The remaining P57.4 million will be allocated to the second component, which allows for support to committee-driven grants, subsidy programs, or online projects and activities relevant to each committee’s mandate and/or an option to continue with the cash assistance program. The budget for the second component will be distributed to NCCA’s 19 national committees which covers various art forms and cultural disciplines including architecture and the allied arts, cinema, dance, dramatic arts, literary arts, music, visual arts, archives, art galleries, historical research, libraries and information service, monuments and sites, museums, communication, language and translation, cultural education, and cultural communities in the north, central, and southern Philippines.
Moreover, each committee will decide on the mode through which their respective budget will be utilized. However, if the committees deem that cash assistance program is the best response for the needs of their sector, the budget may so be allotted with a maximum amount of PhP5,000.00, net of tax, endorsed and approved beneficiaries.

[Items from a data source]
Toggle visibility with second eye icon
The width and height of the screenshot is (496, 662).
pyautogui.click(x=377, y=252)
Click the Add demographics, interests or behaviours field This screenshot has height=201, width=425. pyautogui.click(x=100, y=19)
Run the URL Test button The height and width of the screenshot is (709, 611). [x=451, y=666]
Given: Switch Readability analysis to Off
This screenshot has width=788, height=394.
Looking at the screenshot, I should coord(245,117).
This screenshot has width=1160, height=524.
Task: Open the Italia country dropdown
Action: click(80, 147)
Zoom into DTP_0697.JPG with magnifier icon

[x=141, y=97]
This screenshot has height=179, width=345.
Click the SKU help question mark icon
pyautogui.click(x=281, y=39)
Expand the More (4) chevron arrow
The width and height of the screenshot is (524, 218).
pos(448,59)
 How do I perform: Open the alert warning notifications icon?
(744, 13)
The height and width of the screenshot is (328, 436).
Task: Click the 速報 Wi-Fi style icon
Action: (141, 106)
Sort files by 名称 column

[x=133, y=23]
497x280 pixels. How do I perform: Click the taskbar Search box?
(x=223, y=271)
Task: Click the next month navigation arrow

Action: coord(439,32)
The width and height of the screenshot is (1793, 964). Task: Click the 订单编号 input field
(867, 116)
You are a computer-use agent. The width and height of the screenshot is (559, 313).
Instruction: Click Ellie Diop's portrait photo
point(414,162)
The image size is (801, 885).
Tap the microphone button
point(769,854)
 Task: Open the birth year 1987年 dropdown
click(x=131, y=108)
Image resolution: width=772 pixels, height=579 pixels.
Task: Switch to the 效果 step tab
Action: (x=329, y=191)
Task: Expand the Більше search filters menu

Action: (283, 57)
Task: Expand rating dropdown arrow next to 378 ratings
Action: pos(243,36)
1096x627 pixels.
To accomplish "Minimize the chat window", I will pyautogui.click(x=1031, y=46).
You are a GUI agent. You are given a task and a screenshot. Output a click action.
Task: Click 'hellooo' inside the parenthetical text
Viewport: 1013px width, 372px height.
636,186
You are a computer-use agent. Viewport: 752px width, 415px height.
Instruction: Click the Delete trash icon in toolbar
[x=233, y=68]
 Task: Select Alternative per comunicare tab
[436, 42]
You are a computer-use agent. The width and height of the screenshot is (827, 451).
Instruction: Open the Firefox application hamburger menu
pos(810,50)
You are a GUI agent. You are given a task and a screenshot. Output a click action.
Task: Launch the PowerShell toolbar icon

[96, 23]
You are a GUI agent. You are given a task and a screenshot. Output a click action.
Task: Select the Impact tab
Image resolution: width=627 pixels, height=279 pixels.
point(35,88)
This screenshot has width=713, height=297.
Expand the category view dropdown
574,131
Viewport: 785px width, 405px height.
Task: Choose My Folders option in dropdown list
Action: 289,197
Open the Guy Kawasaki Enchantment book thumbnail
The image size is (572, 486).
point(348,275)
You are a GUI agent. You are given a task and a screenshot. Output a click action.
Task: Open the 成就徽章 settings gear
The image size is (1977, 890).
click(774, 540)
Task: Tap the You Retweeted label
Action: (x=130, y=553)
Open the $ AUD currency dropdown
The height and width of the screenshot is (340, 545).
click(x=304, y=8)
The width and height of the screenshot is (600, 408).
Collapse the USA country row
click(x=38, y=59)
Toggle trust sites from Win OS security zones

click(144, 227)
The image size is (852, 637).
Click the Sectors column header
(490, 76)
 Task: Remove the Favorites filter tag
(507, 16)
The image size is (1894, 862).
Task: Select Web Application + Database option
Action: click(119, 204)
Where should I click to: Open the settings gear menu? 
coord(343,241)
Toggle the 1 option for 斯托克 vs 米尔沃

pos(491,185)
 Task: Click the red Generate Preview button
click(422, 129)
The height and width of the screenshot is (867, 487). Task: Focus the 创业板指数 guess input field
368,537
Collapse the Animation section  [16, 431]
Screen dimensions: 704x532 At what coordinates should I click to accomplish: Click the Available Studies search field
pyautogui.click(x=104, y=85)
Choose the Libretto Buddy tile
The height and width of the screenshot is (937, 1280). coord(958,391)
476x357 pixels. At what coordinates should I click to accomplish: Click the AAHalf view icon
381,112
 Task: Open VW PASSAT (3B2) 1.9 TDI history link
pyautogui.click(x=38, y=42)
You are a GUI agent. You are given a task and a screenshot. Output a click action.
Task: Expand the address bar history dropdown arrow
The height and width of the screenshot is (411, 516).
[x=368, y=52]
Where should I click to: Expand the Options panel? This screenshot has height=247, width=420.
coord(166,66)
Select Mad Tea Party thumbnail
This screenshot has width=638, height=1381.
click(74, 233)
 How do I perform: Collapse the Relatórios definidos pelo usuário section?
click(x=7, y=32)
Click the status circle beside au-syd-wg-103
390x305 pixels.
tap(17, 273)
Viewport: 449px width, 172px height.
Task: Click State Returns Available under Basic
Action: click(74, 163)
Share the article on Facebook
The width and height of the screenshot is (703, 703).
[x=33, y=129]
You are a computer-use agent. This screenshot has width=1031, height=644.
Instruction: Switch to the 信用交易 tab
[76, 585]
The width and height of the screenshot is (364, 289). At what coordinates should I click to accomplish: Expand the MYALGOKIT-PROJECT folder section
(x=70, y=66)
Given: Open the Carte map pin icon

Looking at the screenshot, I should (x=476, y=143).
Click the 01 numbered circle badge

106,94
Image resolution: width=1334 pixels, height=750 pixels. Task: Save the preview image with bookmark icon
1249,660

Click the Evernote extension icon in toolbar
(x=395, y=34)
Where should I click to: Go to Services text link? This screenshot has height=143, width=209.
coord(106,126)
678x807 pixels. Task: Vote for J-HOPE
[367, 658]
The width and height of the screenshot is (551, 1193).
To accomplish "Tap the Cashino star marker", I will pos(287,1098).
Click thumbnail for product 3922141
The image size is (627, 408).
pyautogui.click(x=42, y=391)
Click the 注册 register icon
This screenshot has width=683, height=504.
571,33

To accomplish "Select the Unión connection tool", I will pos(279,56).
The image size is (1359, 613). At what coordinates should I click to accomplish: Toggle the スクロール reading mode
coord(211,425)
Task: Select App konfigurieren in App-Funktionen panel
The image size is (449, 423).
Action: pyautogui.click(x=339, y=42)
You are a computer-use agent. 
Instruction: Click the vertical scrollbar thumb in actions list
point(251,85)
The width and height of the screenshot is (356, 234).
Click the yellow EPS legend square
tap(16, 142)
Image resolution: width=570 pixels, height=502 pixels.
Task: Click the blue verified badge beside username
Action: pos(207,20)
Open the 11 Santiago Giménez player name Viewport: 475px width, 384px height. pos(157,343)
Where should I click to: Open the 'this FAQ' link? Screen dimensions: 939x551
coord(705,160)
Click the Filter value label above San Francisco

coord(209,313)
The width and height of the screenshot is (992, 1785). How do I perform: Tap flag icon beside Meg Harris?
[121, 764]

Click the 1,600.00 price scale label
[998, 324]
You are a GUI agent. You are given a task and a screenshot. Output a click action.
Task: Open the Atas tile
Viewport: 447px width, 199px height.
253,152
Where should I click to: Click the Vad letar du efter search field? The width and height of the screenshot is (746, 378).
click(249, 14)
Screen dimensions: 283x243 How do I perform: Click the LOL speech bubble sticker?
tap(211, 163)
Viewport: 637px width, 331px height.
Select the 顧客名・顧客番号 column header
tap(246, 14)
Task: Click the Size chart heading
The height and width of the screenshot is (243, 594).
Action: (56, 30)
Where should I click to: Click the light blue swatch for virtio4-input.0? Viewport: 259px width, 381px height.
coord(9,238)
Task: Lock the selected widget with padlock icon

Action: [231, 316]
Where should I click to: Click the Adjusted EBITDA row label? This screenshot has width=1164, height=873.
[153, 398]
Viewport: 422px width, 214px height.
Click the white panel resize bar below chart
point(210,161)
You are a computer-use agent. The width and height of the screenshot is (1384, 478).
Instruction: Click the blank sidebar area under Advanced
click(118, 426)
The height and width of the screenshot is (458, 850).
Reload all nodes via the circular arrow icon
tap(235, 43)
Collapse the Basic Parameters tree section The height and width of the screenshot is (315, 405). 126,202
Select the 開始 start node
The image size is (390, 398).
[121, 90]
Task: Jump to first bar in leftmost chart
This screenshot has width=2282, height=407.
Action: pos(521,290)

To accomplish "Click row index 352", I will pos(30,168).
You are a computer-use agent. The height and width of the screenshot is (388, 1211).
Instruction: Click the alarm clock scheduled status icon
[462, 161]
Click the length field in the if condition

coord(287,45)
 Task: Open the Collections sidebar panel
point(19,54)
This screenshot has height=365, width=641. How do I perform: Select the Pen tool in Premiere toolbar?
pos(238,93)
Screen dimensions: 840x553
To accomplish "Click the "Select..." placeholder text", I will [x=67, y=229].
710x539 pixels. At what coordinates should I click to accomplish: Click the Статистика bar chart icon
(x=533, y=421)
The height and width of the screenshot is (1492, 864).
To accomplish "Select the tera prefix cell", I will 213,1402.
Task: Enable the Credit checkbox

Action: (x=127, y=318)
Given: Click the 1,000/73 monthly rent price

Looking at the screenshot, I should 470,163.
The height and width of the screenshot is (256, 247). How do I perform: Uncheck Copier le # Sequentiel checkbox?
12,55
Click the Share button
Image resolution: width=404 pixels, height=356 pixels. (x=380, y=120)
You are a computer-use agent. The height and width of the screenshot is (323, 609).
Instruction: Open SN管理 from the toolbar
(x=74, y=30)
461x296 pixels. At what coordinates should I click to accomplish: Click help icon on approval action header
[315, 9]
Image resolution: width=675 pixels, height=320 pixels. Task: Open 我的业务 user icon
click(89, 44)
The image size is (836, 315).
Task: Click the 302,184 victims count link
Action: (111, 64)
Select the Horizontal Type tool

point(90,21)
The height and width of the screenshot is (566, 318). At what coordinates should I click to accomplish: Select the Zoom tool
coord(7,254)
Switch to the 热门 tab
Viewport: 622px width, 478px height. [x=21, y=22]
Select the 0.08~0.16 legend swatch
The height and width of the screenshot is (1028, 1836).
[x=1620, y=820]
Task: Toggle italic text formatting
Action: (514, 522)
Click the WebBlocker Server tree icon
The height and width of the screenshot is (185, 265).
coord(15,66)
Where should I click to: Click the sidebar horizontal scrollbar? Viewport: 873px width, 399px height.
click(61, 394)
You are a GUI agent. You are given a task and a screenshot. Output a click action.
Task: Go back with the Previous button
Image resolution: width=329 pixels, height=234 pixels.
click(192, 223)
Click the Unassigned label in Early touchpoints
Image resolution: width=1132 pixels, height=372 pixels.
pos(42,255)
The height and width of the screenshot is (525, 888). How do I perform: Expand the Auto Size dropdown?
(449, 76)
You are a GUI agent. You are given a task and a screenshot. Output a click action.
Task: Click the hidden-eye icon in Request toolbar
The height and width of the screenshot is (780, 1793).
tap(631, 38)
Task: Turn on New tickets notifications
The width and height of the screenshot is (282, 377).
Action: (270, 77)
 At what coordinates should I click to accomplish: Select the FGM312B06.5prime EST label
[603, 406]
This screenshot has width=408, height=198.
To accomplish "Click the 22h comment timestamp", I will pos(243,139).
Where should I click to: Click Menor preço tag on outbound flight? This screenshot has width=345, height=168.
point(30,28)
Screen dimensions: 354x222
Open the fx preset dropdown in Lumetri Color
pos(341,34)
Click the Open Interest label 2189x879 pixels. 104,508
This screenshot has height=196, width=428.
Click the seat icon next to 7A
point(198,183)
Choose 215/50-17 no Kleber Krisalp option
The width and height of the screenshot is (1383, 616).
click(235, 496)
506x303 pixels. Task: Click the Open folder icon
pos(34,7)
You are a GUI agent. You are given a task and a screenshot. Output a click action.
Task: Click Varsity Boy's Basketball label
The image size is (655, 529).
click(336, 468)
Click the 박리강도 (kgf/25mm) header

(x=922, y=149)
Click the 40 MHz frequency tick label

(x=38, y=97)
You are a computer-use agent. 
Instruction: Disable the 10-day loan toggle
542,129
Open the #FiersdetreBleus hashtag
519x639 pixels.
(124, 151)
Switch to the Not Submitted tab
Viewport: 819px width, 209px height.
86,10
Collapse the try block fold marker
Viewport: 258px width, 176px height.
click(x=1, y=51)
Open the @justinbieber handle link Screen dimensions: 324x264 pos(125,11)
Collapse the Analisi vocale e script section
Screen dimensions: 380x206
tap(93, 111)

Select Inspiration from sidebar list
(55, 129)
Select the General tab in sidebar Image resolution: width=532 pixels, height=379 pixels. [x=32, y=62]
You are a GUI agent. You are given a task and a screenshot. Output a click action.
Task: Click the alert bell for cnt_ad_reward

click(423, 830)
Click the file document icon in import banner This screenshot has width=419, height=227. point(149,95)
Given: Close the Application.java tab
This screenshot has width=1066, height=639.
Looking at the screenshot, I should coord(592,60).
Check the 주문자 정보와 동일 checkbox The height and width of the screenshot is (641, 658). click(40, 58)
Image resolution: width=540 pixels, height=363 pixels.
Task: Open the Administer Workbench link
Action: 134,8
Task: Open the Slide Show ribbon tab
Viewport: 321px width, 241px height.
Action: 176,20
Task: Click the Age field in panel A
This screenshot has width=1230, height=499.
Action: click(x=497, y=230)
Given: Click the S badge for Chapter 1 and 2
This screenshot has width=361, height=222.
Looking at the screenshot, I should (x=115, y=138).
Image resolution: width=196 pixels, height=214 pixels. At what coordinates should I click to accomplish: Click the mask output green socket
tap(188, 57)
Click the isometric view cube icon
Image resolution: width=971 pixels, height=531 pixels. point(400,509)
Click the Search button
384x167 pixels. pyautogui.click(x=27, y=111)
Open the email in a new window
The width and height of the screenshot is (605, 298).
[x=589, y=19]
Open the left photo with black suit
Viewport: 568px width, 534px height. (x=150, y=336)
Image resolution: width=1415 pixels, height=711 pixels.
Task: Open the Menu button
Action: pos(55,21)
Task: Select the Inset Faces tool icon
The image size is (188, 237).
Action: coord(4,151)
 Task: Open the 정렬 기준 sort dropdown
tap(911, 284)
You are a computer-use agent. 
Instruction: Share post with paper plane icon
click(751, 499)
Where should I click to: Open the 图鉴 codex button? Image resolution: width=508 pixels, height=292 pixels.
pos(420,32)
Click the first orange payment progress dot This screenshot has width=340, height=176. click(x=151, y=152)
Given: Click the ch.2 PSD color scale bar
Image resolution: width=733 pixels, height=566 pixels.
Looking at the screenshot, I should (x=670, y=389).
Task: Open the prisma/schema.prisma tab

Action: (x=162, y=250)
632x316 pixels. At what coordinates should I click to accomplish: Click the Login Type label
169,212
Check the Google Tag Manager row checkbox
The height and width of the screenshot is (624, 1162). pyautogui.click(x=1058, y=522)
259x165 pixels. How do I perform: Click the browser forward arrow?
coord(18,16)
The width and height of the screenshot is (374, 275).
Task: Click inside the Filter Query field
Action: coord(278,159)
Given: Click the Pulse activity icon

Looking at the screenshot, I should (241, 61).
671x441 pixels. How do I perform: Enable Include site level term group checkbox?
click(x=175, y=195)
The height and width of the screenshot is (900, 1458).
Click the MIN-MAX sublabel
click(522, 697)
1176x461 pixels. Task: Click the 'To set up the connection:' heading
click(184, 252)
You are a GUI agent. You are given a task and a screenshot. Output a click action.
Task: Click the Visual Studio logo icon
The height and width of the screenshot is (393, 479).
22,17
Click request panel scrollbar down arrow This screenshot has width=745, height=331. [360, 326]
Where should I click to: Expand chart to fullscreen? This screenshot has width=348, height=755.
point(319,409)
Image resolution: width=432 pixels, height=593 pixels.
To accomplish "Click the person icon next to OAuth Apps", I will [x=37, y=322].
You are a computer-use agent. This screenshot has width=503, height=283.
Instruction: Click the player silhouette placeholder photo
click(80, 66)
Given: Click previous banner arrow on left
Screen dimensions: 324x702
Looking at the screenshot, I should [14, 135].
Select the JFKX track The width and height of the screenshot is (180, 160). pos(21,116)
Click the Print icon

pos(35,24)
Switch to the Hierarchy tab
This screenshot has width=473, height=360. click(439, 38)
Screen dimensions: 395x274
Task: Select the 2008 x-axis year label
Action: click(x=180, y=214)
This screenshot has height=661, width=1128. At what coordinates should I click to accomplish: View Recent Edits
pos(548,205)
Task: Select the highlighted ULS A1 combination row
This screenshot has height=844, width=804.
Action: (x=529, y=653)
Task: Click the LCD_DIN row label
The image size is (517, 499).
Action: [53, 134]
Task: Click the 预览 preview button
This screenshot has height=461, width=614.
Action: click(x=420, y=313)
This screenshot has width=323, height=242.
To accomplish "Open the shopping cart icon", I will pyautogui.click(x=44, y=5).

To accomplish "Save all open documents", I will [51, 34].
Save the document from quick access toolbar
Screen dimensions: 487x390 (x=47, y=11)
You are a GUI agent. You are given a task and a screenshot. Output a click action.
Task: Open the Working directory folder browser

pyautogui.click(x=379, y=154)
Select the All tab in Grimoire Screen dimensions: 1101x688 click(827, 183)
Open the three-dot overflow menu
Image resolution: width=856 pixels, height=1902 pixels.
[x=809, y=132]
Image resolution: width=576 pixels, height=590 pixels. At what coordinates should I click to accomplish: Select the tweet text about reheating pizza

TASK REQUIREMENTS:
[1] Using the NCCA budget passage, decide whether each statement agrees with it: (a) the second component's budget goes to NCCA's 19 national committees; (b) cash assistance is capped at PhP10,000.00 per beneficiary; (c) each committee chooses how its own budget is used. For each, answer yes or no and quote the words of the passage that settle it.
[2] Extend the NCCA budget passage, picking up right after its final sentence.

RESPONSES IN ORDER:
[1]
(a) Yes: "will be distributed to NCCA’s 19 national committees"
(b) No: "a maximum amount of PhP5,000.00, net of tax"
(c) Yes: "each committee will decide on the mode through which their respective budget will be utilized"

[2]
Our duty now—whether you are a member of a committee or not—is to examine this document, make clarifications, and suggest ways to make the program sustainable and cost-efficient in the light of the pandemic.
The creatives in other areas persist.
Online forums continue. Adolf Alix has his own #ExtendtheLove Cinema Series. It is a series of online engagement called “Actors’ Cue,” with actors discussing their craft. On May 4, it was already on its third series, focusing on Asian Actors. The listed participants were Ananda Everingham (Thailand), Nicholas Saputra (Indonesia), Rhydian Vaughan (Taiwan) and our very own Piolo Pascual. Everingham was not able to make it.
For May 6, Series 4 of the “Actors’ Cue” listed the following: Angeli Bayani, Iza Calzado, Sylvia Sanchez, Jodi Sta. Maria and Meryll Soriano.
I notice other online activities, some of them announcing lectures on specific elements or technologies in filmmaking. This is laudable. There are some with new filmmakers discussing their craft. This is fine but we have to be careful that we should get resource speakers whose skills are vetted. Integrity is also important. Given the unusual free time available to our otherwise busy film veterans, it is best to secure the wisdom of these tested filmmakers, if our idea is to learn. If it is for mere sharing, it does not matter whether you are a fresh graduate or a one-film filmmaker.
Unusual times indeed…
From the posts of Jay Altarejos, we learn about 2076Kolektib and its efforts to uphold all arts, and use it not as vain décor but an active weapon to push agenda and fight for social reforms. It is the kind of artistic initiative that the mainstream society marginalizes as “dangerous” and “subversive.” Was it Picasso who said all art is subversive?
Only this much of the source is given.